It’s been a year since I left my previous workplace, a government organization that I had worked in for thirty-five years. The more time that goes by, the easier it is becoming for me to come to terms with the damage done to my own sense of self-worth and self-esteem. These aspects of my personhood were attacked daily for several years at the hands of a workplace bully, allowed to run rough shod over the employees like a steam roller. I no longer need to speak in whispers about the injustice of working in this toxic work environment out of fear of retribution. I made it to the finish line, to the retirement that I had worked for so hard for so long. And yet, I realize that in the process, I sacrificed much of my sense of self worth and security, vital components for wholeness and wellness
It has been established that working in a toxic work environment can contribute to mental health challenges such as stress, anxiety, depression, and hopelessness. In addition to bringing down employee morale, bullying can be the cause of daily distress for employees. In fact, in May, 2019, the World Health Organization (WHO) published an information worksheet titled Mental Health in the Workplace. This worksheet states: “Harassment and bullying at work are commonly reported problems and can have a substantial adverse impact on mental health.” Toxic work environments not only harm the employees, it can affect the overall productivity of the organization. The WHO worksheet also states: “A negative working environment may lead to physical and mental health problems, harmful use of substances or alcohol, absenteeism and lost productivity.”
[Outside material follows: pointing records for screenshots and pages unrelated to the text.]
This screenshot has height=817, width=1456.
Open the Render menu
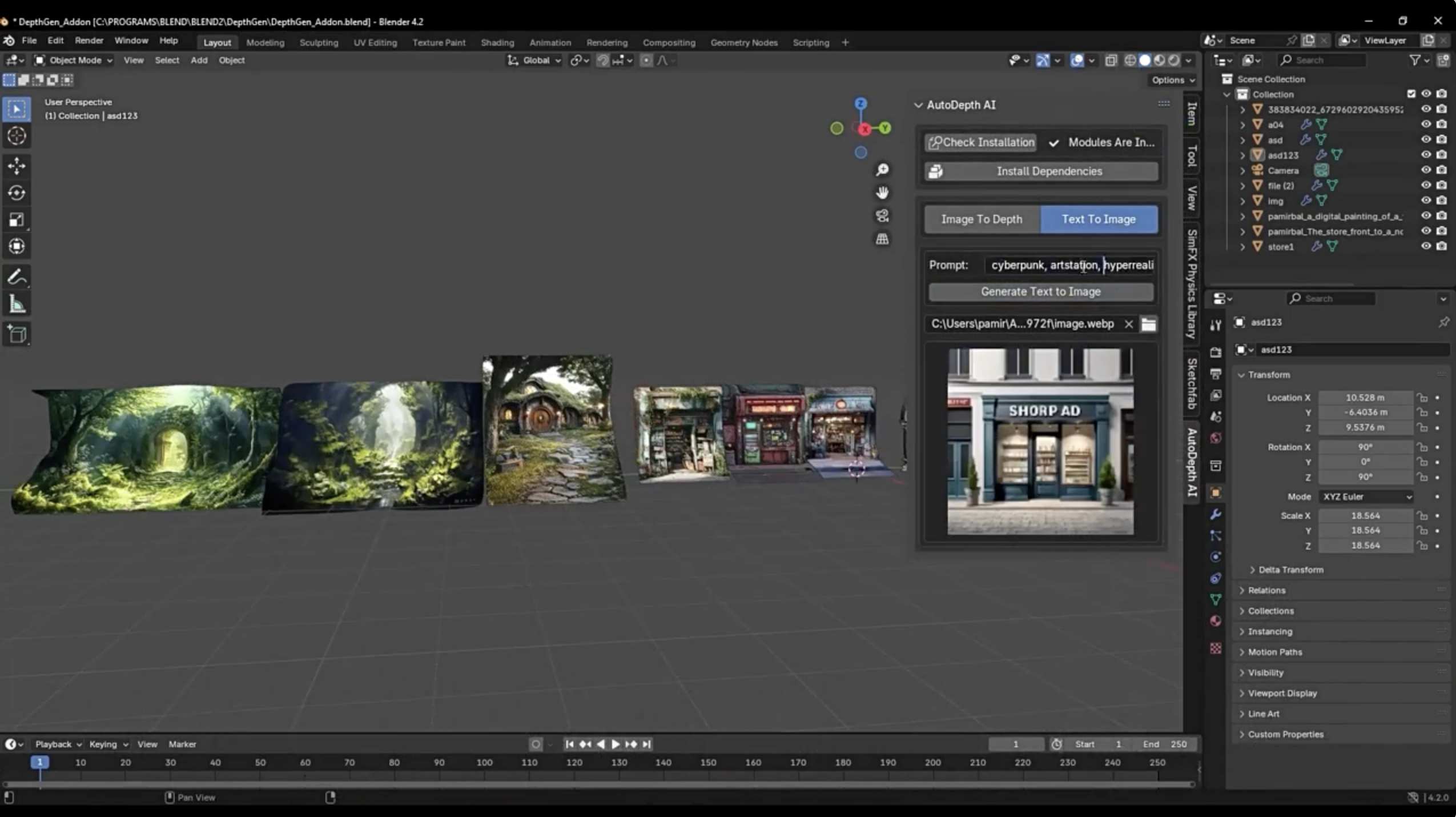89,41
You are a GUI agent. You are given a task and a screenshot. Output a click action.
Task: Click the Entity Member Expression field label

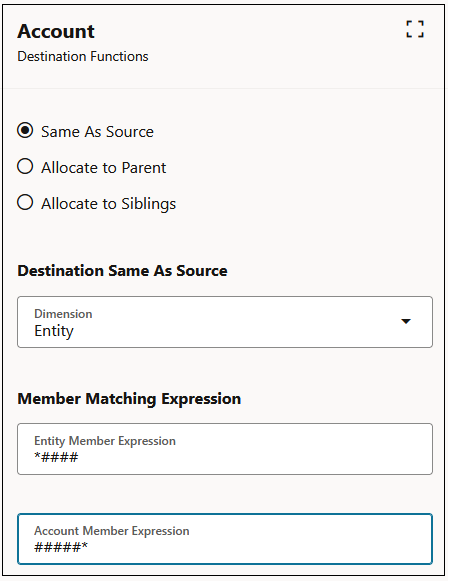pos(105,441)
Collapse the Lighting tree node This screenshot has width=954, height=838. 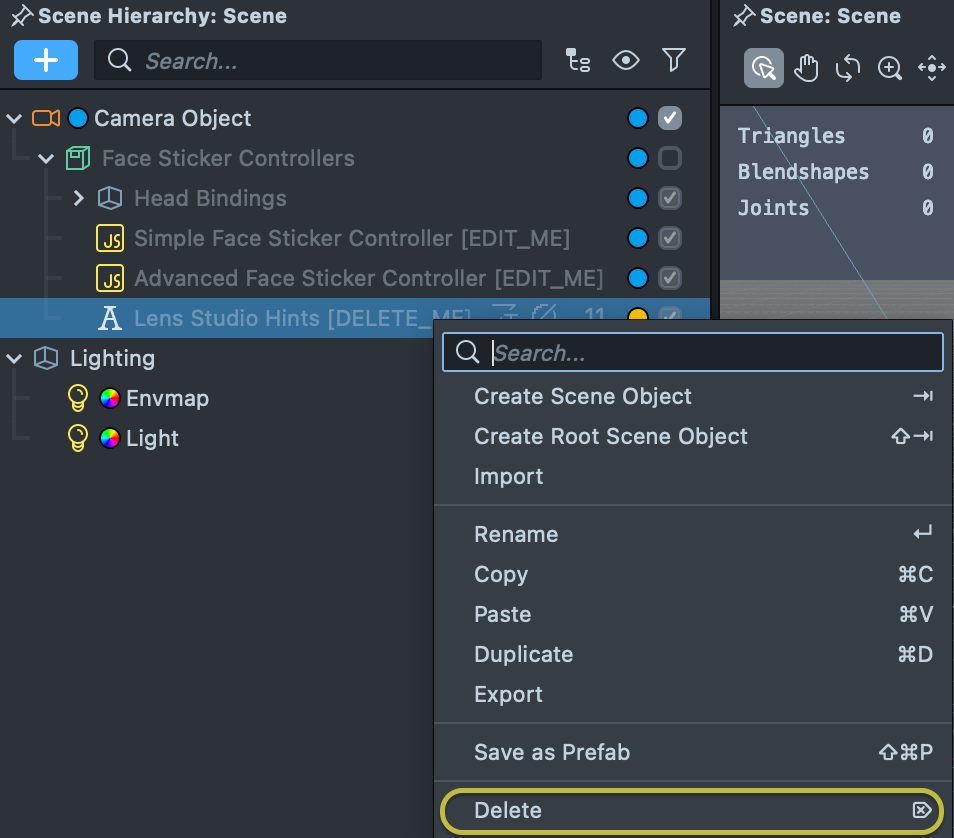[x=14, y=358]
I consider myself lucky. I now work in a wonderfully collegial, creative, and affirming work environment. It is everything that I ever could have hoped for, and more. And yet, I am still haunted by the bullying that I endured, in an environment where even the slightest mistake meant that you got called to the boss’s office, to be screamed at and berated. I can still feel fear run through me when I make a mistake or say the wrong thing. I find myself going over and over projects I am working on to try and catch any errors before someone else sees them. And when the inevitable happens, and a mistake slips through, I still wait for the screaming to start.
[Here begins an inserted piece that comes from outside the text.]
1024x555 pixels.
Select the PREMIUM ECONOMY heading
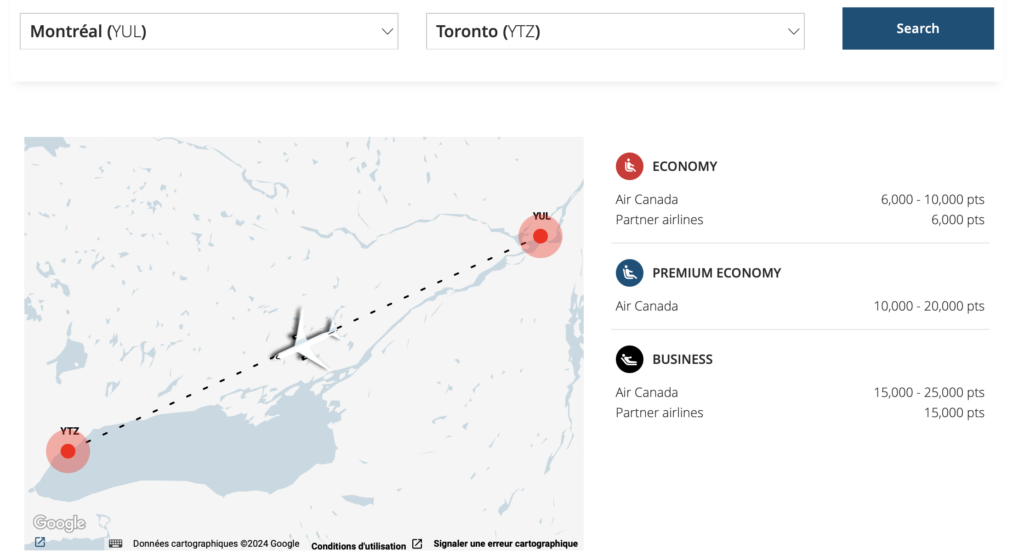click(716, 273)
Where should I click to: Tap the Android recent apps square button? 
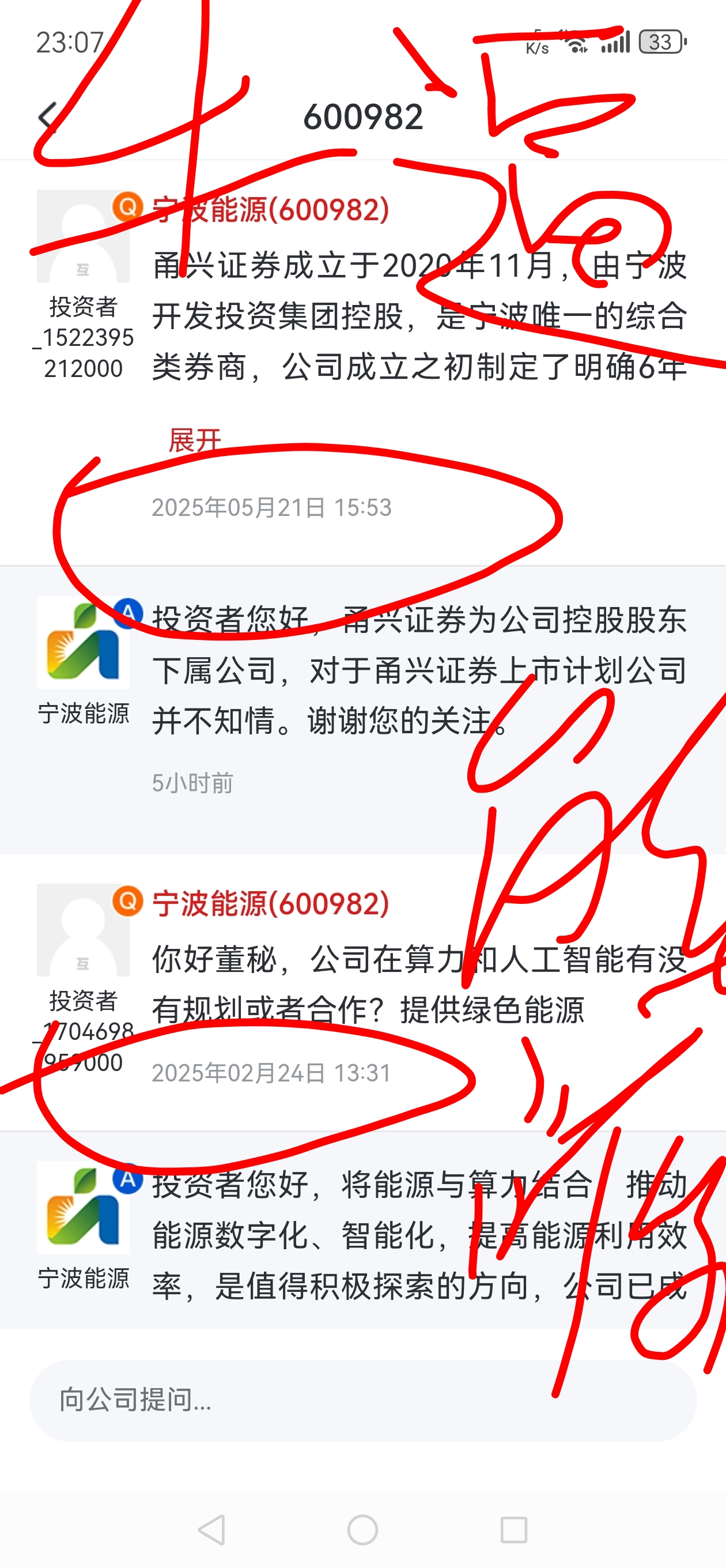(513, 1529)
I am still making the adjustment to a workplace where mistakes are taken in stride as an inevitable part of growth and learning. My whole work outlook has changed, and I no longer dread getting out of bed in the morning. I have a lot of work to do, but I am more productive now, more energetic. I am also less stressed and anxious now, able to concentrate more on the task at hand. I no longer feel the weight of someone crushing my head. Instead, I feel the freedom of encouragement and nurturing. Isn’t this the type of environment that all workplaces should strive to create?